Figure of Dharanendra and Parshvanatha, Meena Basti, Aihole
Artist: Indian draftsman
Medium: Pen and ink on paper
Pen-and-ink and wash drawing by an Indian draftsman of the figure of Dharanendra with Parshvanatha in the Meena Bastib at Aihole, from an album of 31 folios of drawings of sculpture in the rock-cut caves and temples at Aihole and Badami, dated 1853.
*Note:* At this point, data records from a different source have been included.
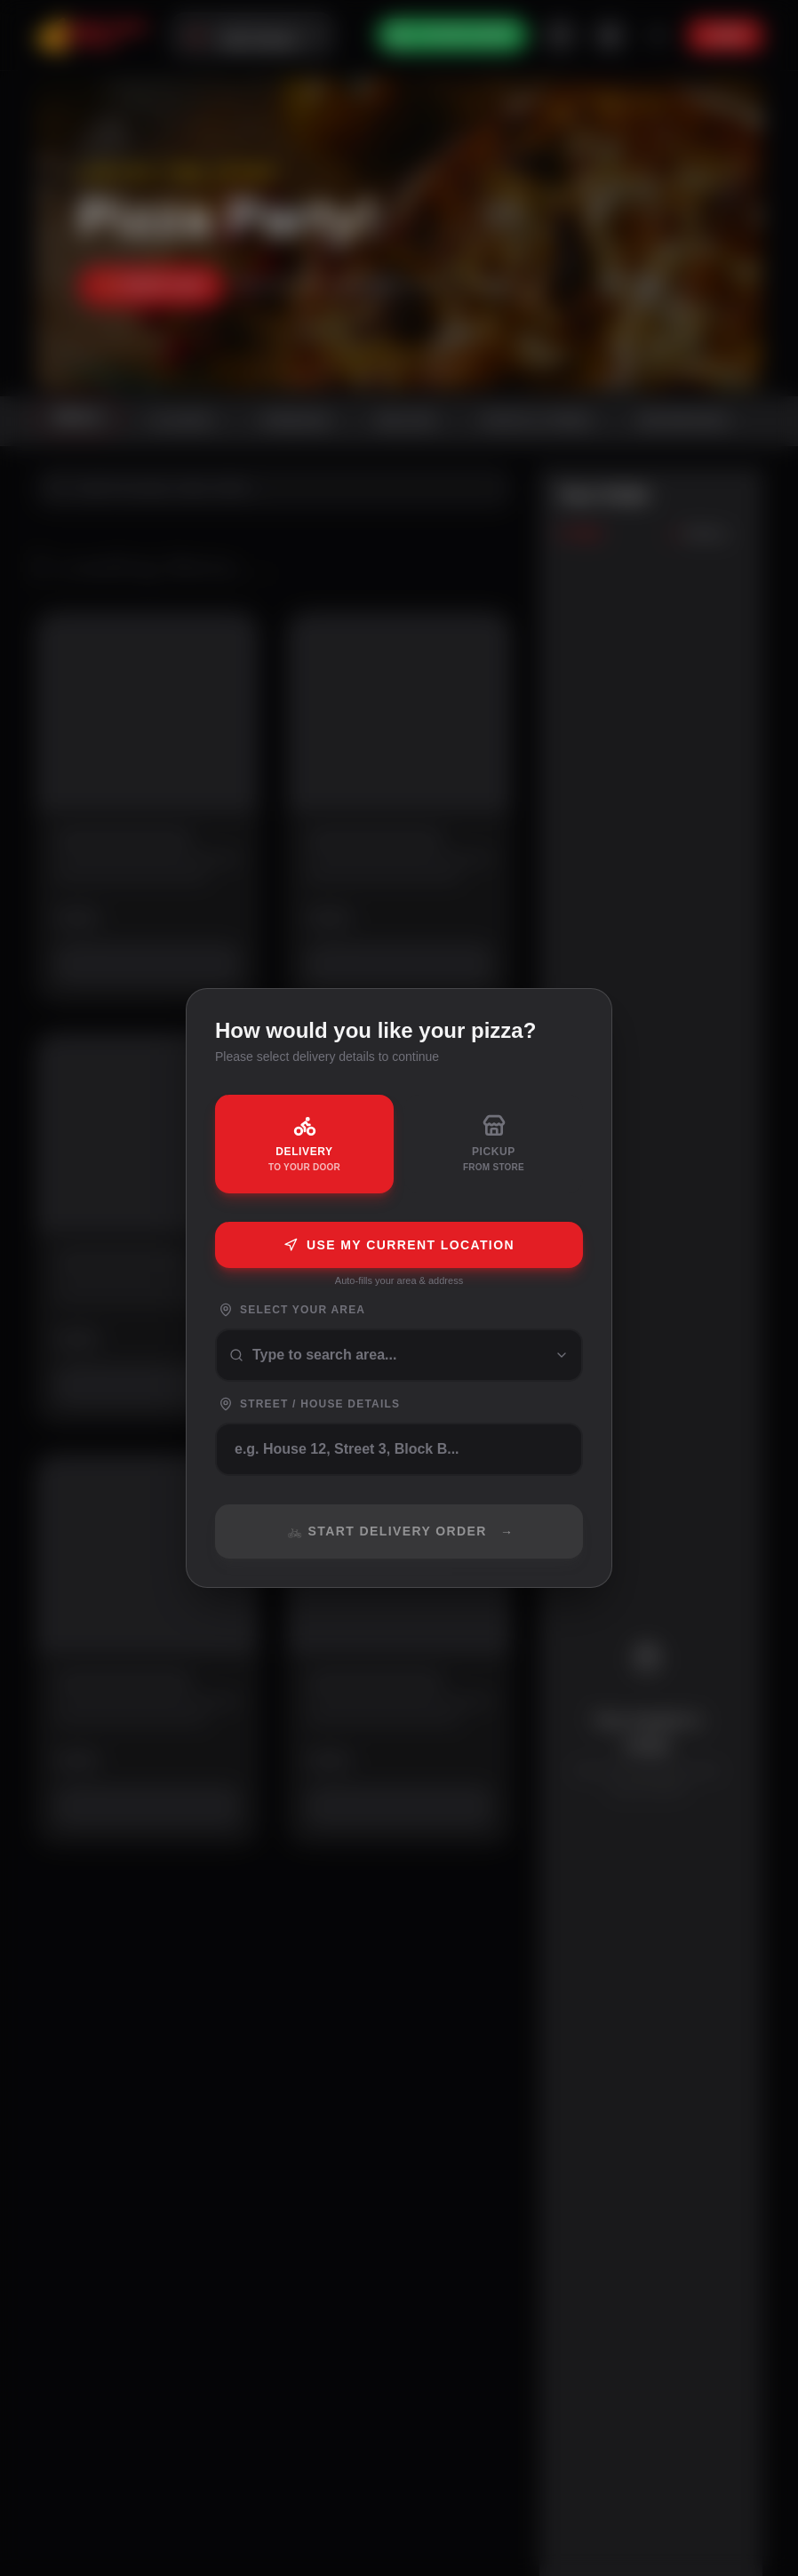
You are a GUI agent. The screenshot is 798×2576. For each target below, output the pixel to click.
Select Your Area (292, 1310)
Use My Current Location (399, 1245)
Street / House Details (309, 1404)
Aihole was one of the capitals and an important commercial centre of the Early Western Chalukya, a powerful dynasty which ruled the Deccan from the sixth century. Together with the two other capitals of Badami and Pattadakal, the site has preserved many Hindu and Jain temples which belong to a period that goes from the sixth to the 12th centuries, belonging to the Early and Late Chalukya periods and to the Rashtrakuta era. The Meena Basti is a rock-cut Jain cave temple situated south of the village. It was excavated in the late sixth century. It has a long verandah supported by four pillars and two pilasters. The drawing depicts the figure of Dharanendra, the five-hooded serpent friend of Parshvanatha, which is carved at the left end of the verandah. Parshvanatha is the second last of the twenty-four Tirthankaras or Jain saviours. A female figure of Nagini, probably the consort of the Naga that shelters Parshvanatha, stands on the right holding an umbrella over his head. Another Nagini holds a lotus in her right hand. On the left of Parshvanatha a figure adorned with rich ornaments is seated in an attidude of adoration. Another figure with hands upraised is seen on the left above Parshvanatha.